The coral and fish are exquisite. There are so many kinds, needle fish and moorish idols, trigger fish and a handful of black tipped reef sharks. During our first snorkel session we saw both a smaller, three foot shark that made a wide loop around us—maybe curious about the enormous masked mammals in the water, maybe interested in the butterfly fishes on the bommy. The larger was five or six feet, and seemed oblivious to our presence. Despite Dominic’s dive knife and hand spear, we remained peaceful and attempted calm. Seeing sharks is like seeing a near-miss on the freeway, there’s danger and people’s lives involved, wide-eyes and the feeling of heart beats, but in a moment it’s over and fine and a tense moment goes swimming away. The sharks weren’t spooked by us, but they showed no real interest and both promptly fled the scene, leaving me feeling like things are low on the danger scale overall. A feeling I’m grateful for, because snorkeling is a favorite activity for both us.

We hiked across the island to the exposed shore, finding a rocky, coral beach featuring tide pools, eels, and hermit crabs, as well as an assortment of plastic bottles, crates, hard hats, and a scuba diving GI Joe washed ashore. We found a turn of the twentieth century cemetery and a staked stone foundation. We returned to the dinghy to find that all the other boats in the anchorage had left, and aside from a few locals harvesting coconuts on the beach, we had the place to ourselves.

We celebrated by taking the next two days off and hanging out on a a beach just beyond the reef. It is a perfect sliver of sand, dividing the palm trees from hundreds of yards of shallow, warm, translucent water.

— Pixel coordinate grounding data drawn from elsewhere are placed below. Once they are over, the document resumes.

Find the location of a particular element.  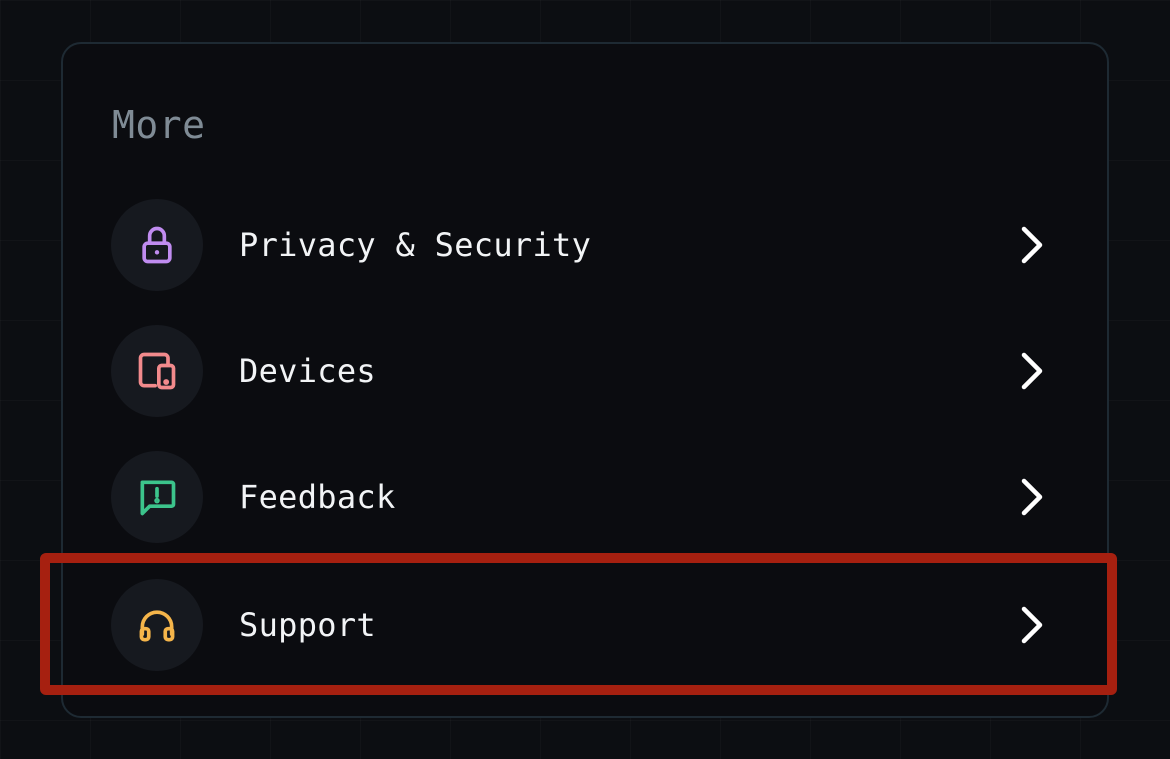

menu-item-label: Feedback is located at coordinates (318, 497).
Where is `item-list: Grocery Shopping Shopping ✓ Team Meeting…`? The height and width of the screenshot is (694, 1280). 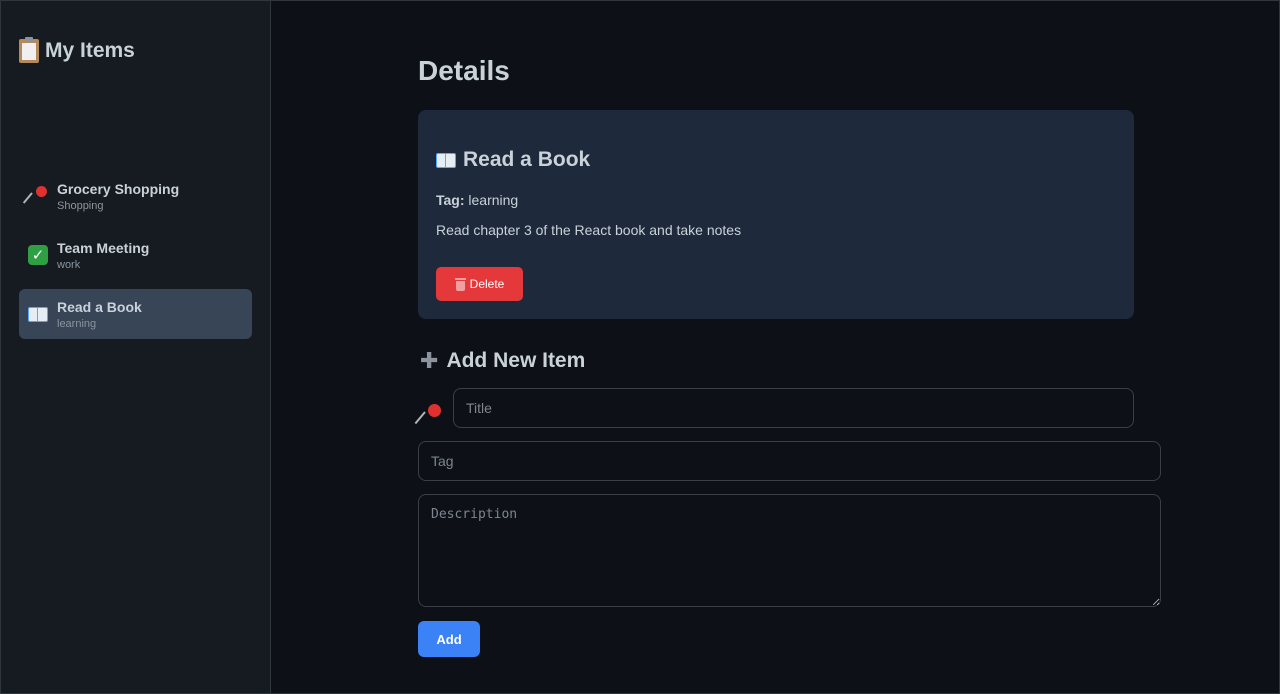
item-list: Grocery Shopping Shopping ✓ Team Meeting… is located at coordinates (136, 260).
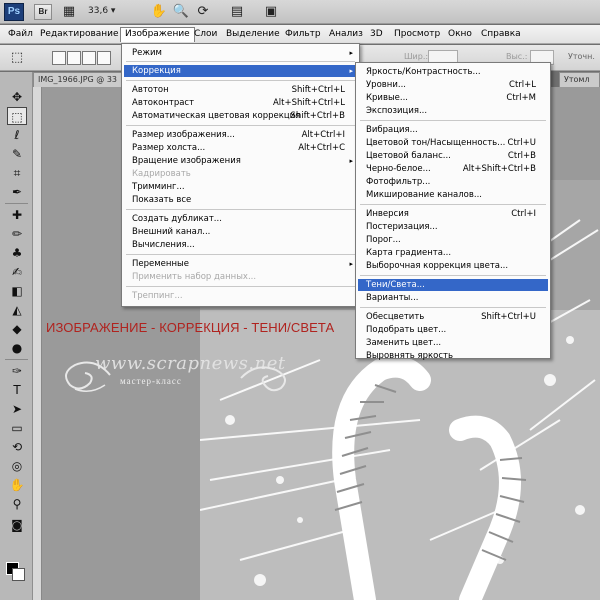  What do you see at coordinates (17, 291) in the screenshot?
I see `eraser-tool-icon: ◧` at bounding box center [17, 291].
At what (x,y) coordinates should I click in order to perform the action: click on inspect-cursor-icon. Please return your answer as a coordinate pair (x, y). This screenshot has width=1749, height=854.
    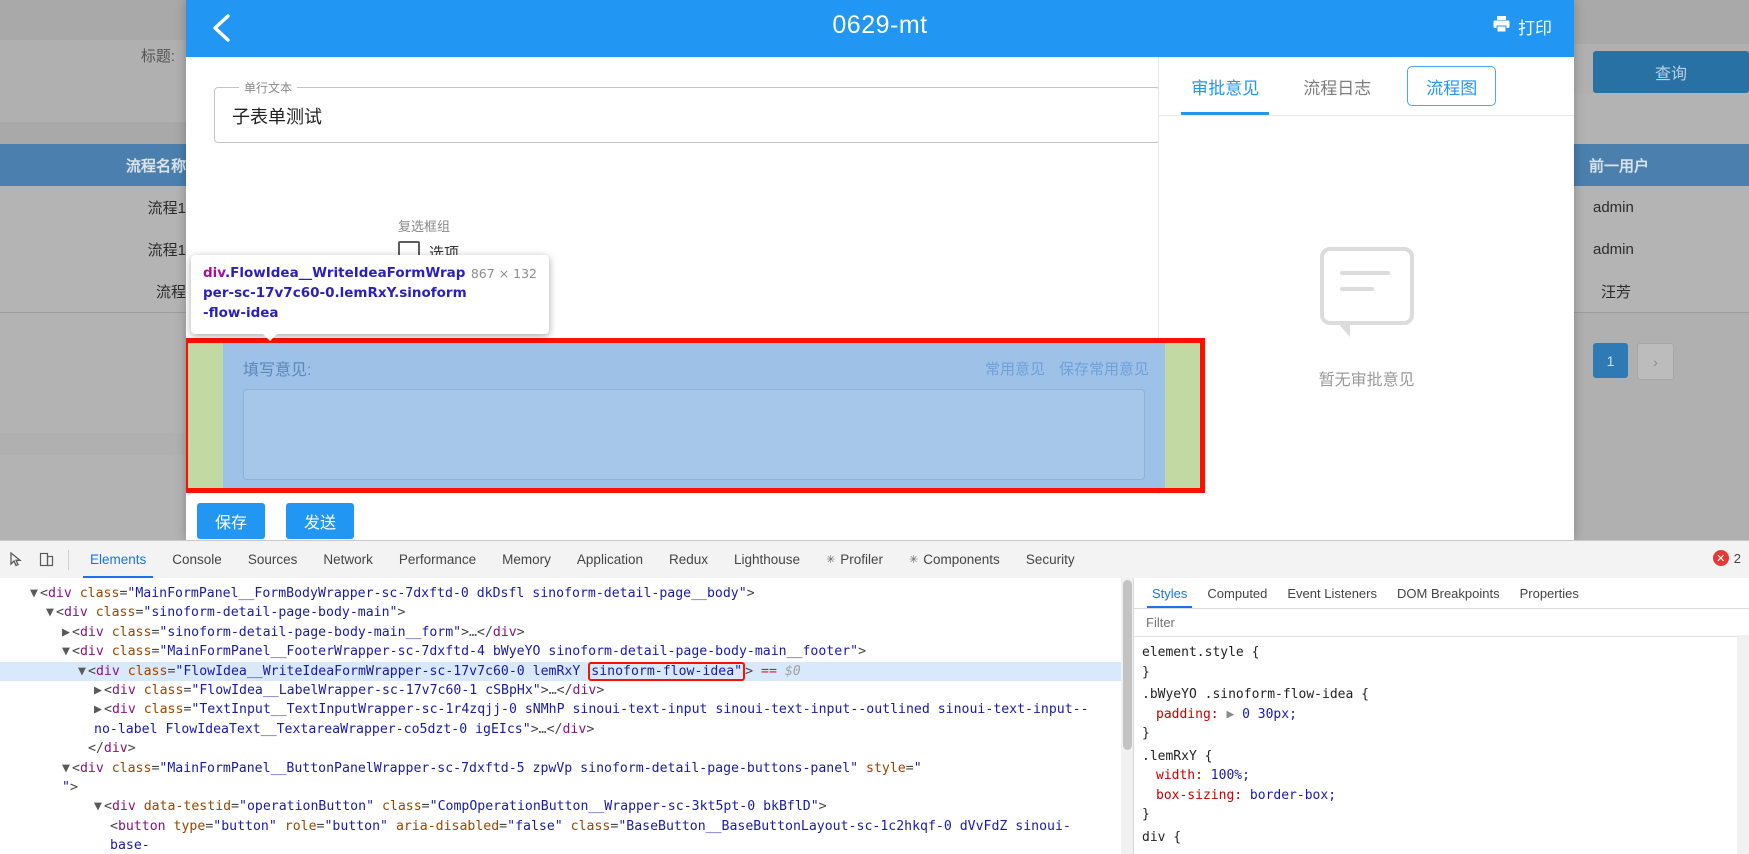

We brought our novels, water toys, plenty of snacks, and took it super easy, chasing a baby shark in the shallows and using our dinghy anchor to keep our floaty chairs from drifting away.

We were planning to leave Saturday, but the weather picked up Friday night and has spent three days blowing like snot, 30 to 35 knots. Luckily, it's just reinforced easterly trades blowing offshore. At our current anchorage, the wind chop is tolerable since we are well protected. Moving on from our current location, we realized, would not be safe nor fun with so much wind, requiring us to exit Makemo and enter the next atoll in heavy conditions, as well as avoid other small atolls along the way. Plus, the winds extend throughout the archipelago, so we would have a sketchy trip, and then we’d be sitting at anchor there just as we are doing here. While waiting for the wind to fade, Dominic performed a little dinghy surgery, and we’ve been getting caught up on the SSB net, reading, writing emails, swimming, relaxing, and enjoying paradise.